++++ Excerpted data
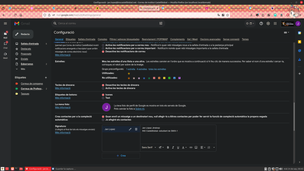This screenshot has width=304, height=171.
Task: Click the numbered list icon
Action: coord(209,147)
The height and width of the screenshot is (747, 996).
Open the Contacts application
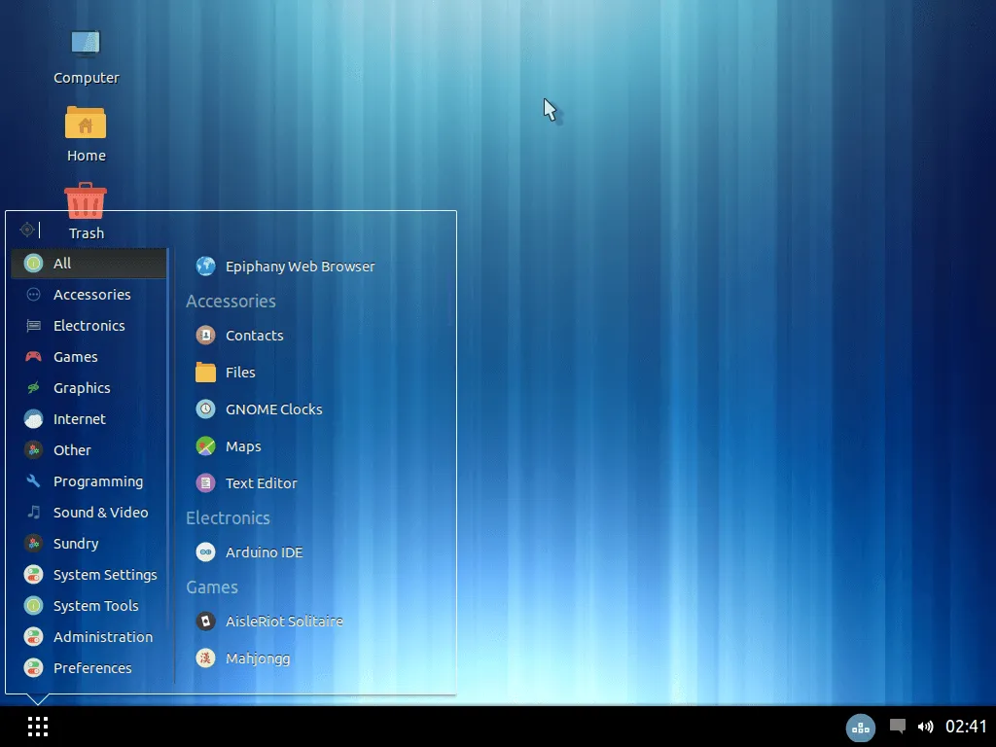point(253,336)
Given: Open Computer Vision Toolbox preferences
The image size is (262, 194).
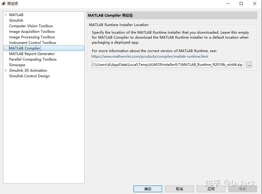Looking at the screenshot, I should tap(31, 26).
++++++++
Problem to solve: Reproduce the data above word for word, keeping every line in its original order but omitting the pictures.

Completed task:
This screenshot has width=304, height=171.
Task: Click the numbered list icon
Action: coord(209,147)
The height and width of the screenshot is (747, 996).
Open the Contacts application
point(253,336)
Given: Open Computer Vision Toolbox preferences
The image size is (262, 194).
Looking at the screenshot, I should tap(31, 26).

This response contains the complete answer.